• The records:
------------------------------------

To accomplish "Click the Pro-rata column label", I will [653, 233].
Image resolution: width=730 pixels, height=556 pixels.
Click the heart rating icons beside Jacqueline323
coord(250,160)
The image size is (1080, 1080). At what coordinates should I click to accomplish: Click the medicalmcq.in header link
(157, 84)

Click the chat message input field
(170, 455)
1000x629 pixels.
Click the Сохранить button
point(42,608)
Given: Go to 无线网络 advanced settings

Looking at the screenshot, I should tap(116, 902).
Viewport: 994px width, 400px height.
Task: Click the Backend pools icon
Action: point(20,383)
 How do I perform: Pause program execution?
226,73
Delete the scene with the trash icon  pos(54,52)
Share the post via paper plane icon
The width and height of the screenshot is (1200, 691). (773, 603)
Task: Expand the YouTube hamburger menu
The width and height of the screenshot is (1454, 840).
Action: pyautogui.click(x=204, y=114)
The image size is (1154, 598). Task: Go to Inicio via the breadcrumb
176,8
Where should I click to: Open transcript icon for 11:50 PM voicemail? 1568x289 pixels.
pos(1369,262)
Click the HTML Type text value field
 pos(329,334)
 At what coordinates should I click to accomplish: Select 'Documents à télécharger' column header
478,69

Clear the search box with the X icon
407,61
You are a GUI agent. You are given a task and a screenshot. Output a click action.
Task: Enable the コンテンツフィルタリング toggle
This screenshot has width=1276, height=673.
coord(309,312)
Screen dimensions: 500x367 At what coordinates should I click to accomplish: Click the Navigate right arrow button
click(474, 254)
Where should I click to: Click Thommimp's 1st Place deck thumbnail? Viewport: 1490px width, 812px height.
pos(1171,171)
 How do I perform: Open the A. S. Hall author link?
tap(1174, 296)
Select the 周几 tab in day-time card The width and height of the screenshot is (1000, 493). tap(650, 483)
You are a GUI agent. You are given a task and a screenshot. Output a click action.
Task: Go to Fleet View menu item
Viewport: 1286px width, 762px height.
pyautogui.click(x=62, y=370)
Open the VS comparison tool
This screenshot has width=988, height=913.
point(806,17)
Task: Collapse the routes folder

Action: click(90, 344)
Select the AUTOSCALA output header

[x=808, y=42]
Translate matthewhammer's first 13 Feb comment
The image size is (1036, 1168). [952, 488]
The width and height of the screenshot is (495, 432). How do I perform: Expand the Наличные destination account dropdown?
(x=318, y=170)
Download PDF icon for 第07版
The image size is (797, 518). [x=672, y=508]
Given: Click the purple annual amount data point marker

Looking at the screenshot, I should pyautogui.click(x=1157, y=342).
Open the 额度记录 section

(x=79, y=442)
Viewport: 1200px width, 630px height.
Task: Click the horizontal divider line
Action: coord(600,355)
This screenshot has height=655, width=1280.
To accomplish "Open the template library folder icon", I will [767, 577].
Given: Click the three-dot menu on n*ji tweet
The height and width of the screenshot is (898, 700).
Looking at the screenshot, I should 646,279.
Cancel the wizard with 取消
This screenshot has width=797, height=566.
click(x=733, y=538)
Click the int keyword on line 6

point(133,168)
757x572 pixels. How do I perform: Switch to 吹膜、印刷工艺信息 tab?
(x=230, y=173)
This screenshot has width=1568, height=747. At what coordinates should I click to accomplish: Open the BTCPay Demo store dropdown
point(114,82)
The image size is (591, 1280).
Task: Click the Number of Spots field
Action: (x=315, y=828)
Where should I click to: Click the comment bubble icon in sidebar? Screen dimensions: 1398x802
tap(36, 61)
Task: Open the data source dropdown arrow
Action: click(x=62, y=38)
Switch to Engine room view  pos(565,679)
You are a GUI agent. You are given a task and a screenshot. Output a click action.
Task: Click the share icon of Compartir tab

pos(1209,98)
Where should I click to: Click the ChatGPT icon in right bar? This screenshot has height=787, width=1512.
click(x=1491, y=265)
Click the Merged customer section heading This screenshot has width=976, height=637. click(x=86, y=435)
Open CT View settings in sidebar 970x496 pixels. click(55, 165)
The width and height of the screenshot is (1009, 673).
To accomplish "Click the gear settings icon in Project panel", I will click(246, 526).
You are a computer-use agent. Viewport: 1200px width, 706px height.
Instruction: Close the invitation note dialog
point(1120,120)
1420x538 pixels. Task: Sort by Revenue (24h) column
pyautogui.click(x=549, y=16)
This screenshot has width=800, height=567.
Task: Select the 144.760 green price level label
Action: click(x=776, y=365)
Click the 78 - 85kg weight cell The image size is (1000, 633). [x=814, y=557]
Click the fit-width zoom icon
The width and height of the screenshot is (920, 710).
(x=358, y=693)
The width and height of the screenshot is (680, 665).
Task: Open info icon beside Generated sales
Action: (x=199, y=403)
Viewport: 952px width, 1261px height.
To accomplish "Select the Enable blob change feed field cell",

------------------------------------

• Work instructions: Copy whichever lines of the records above contain the word "Enable".

• The completed task:
Task: Enable the コンテンツフィルタリング toggle
To accomplish "Select the Enable blob change feed field cell",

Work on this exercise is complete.